**Problem to solve**
Among the lines of data below, reproduce only those from the one with "This screenshot has width=1022, height=714." through the one with "Viewport: 1310px width, 924px", exactly as they stand, both ends included.

**Record extracts**
----------------------------------------

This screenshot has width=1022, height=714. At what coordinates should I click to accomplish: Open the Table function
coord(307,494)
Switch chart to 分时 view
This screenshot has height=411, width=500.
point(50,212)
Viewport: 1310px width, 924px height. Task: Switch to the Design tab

----------------------------------------

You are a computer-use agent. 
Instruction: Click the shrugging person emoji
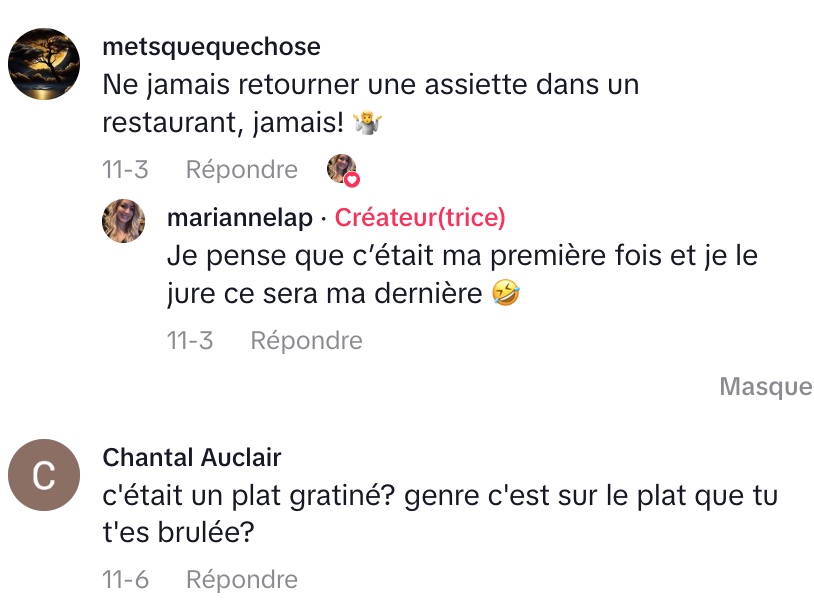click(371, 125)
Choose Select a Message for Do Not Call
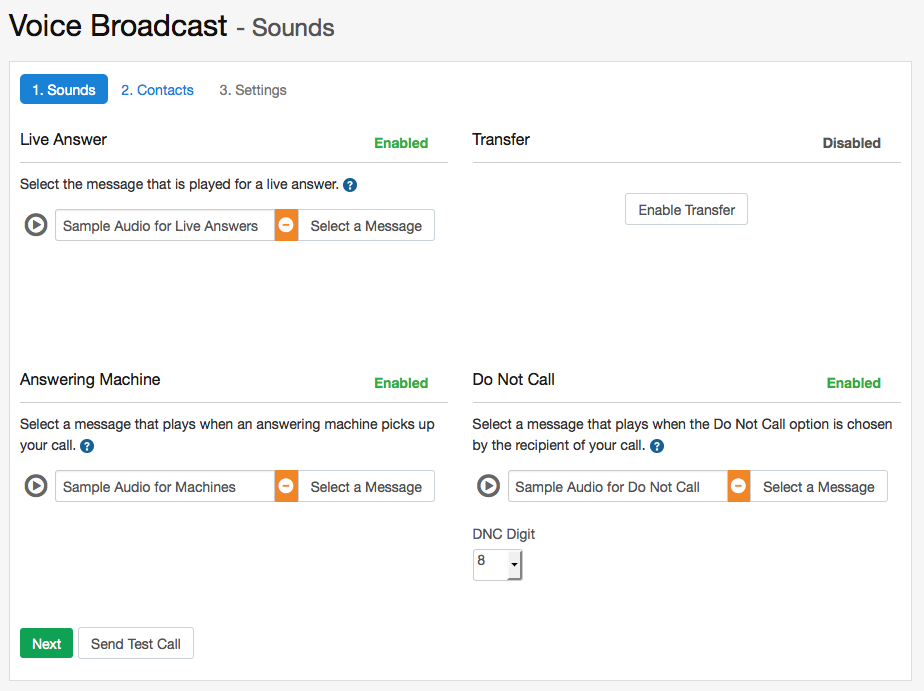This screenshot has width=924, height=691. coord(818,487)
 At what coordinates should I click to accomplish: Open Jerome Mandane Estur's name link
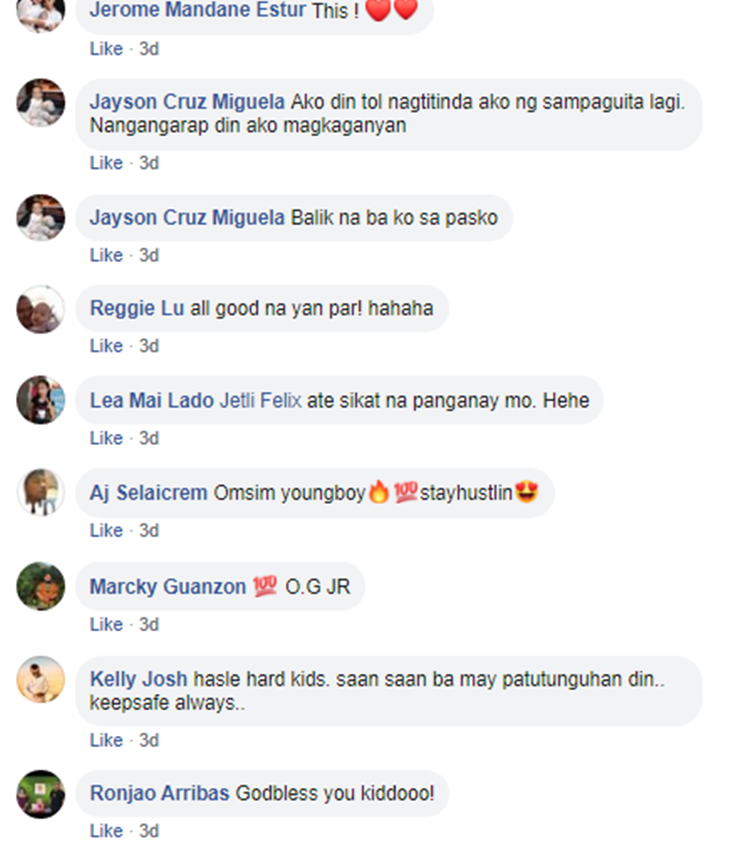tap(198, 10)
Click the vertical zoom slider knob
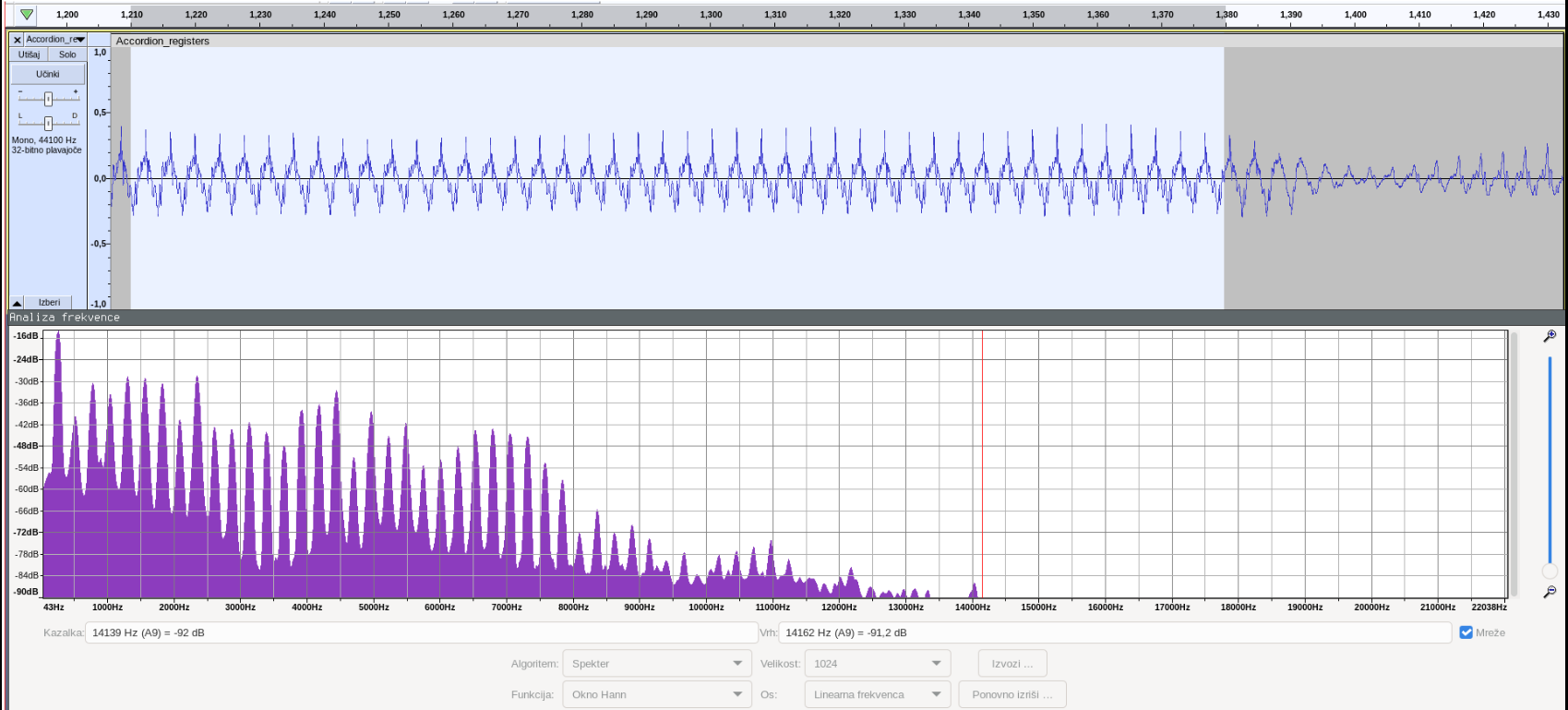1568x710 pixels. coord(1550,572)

----------------------------------------

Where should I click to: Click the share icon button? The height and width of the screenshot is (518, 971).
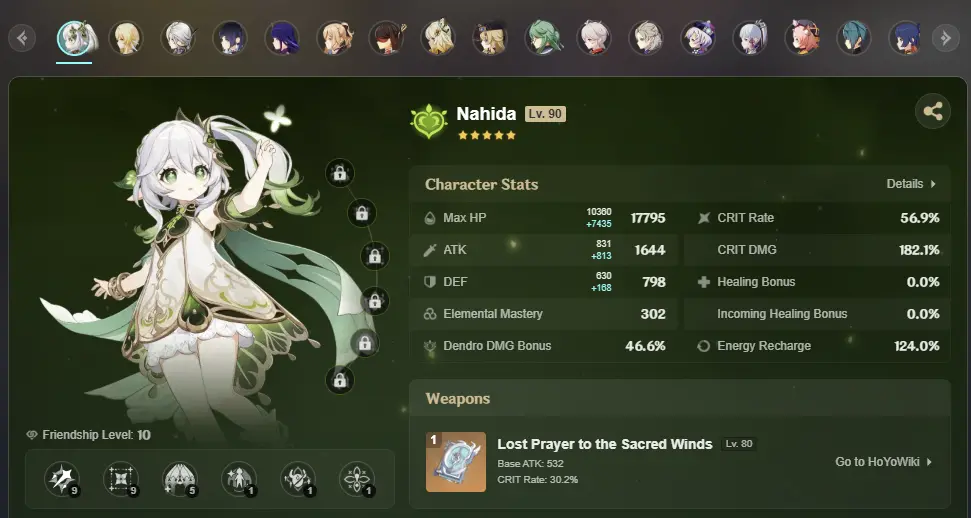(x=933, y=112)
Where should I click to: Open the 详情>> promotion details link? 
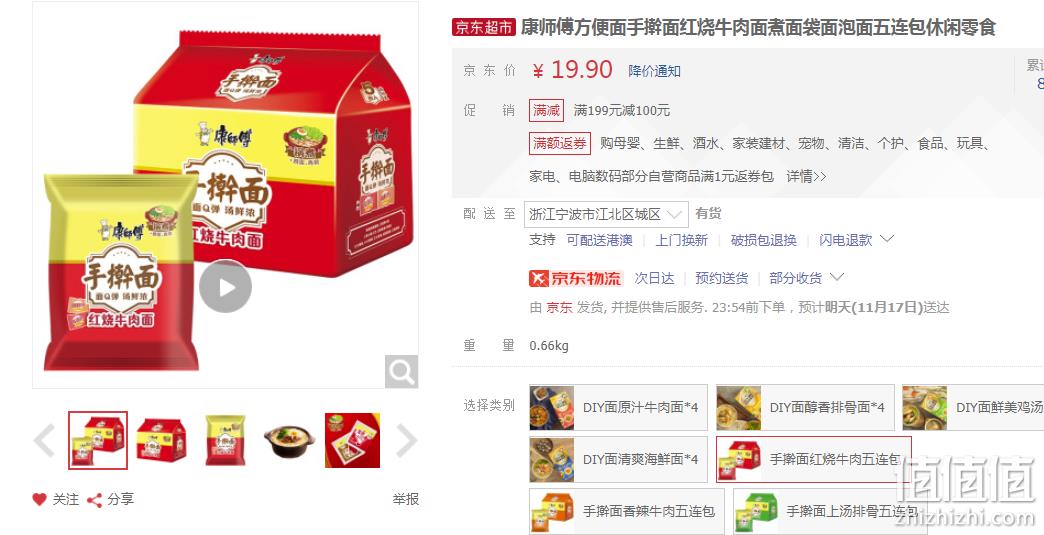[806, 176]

----------------------------------------

**Exercise solution**
This screenshot has width=1022, height=714. At what coordinates should I click to accomplish: Open the Table function
coord(307,494)
Switch chart to 分时 view
This screenshot has height=411, width=500.
point(50,212)
Viewport: 1310px width, 924px height. Task: Switch to the Design tab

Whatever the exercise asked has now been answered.